To do justice totoday’s Olympic Games, broadcast hosts need knowledge, quick thinking, and endurance. Joining Russell on the anchorteam are Petrillo (morning host), The National’s Andrew Chang and former world champion hurdler Perdita Felicien (afternoon hosting), and diving medalist Alexandre Despatie and Heather Hiscox of CBC News, who will anchor through the night (Tokyo’s daytime). Russell’s job will be to pull it all together in prime time. As one of Canada’s most respected sports journalists, Russell has worked on 14 Olympic Games and has hosted the Pan-Am games (Toronto 2015), several Commonwealth Games, and the FIFA World Cup.

Born in Oshawa, ON, in 1958 to Dr. Scott Russell and Elizabeth Russell, he earned an Education degree at the University of Western Ontario and then taught high school in Owen Sound (where he also coached volleyball and basketball). Returning to university, he was drawn towards the energy of athletics:“I went back to do my master’s in journalism and I was exposed to a really vibrant sports community. The Western Mustangs were the national champions in football. Darwin Semotiuk, the coach of the Mustangs, and later, Coach Larry Haylor were very good to me. As a journalism student, I started covering the Mustangs. The atmosphere was bright. It was colourful. There was a lot going on and, frankly, it was way more interesting than covering city hall or something like that.”

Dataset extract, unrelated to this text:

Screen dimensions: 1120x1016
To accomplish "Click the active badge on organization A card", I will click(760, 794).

Russell’s broadcasting career began with the CBC in Prince Edward Island. Sports—especially amateur athletics in Canada—soon became his focus. He has served on both sports and advisory boards. He’s the author of three books (two on hockey, one on curling) and has won both a Gemini Award and a Canadian Screen Award for his on-camera work. Presented with an honorary degree by Nipissing University, he was praised for an “unparalleled enthusiasm for amateur sport [that] shines through in every aspect of his work.” He continues to be inspired by Canadians who broadcast the Olympic Games before him: “Don Wittman brought a real excitement for track and field to the Canadian public—in particular, Donovan Bailey’s gold medals in 1996. Steve Armitage has been a mentor of mine, the way he calls swimming at the Olympic Games with [ex-Olympian] Byron MacDonald, it’s absolutely fantastic. Terry Leibel, whom I got to work with when I did show-jumping at Spruce Meadows, was a tremendous broadcaster.

“And I have to say that Brian Williams was a wonderful Olympics host. People called him Mr. Olympics in Canada. He brought this tremendous excitement and richness to the Olympic Games. It had gravity when Brian was hosting.” Williams left CBC to host the Vancouver Winter Olympics (2010) and then the London Summer Games (2012) for CTV, which had outbid CBC for the rights.

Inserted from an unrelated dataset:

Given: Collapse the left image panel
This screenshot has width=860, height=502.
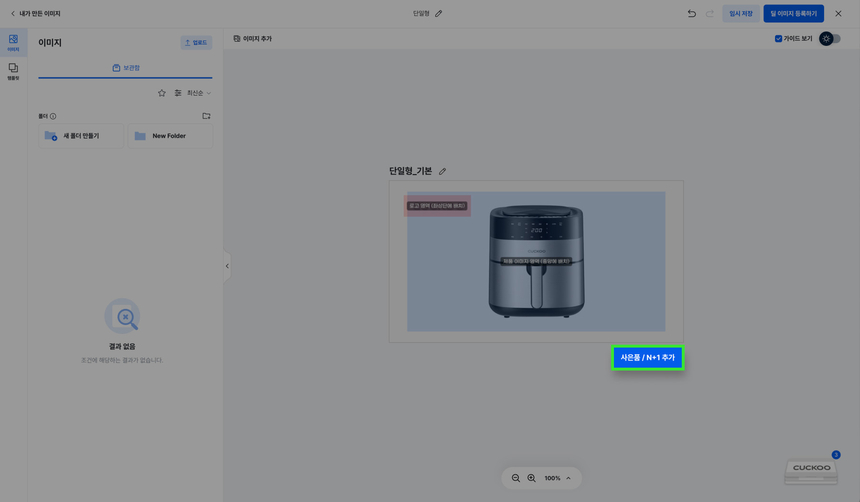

Russell has also seen change among Canada’s sports competitors: “The majority of the Olympic athletes we deal with now have agents who are looking to secure sponsorship agreements. Very few of those athletes are going to win medals and secure their futures. I guess it’s lost a little bit of its innocence for me. And yet there are still those stories of athletes struggling to get there. This is their life’s work.”

“Tokyo wants to make these games a symbol of what can be done even during difficult times. And athletes have demonstrated over the years how resilient they can be, how they can overcome things. That’s the thing about the Olympics: it’s not about the victory, it’s about reaching above and rising above. I’m cautiously optimistic. We don’t know what’s going to happen, but let’s see who wins the race.”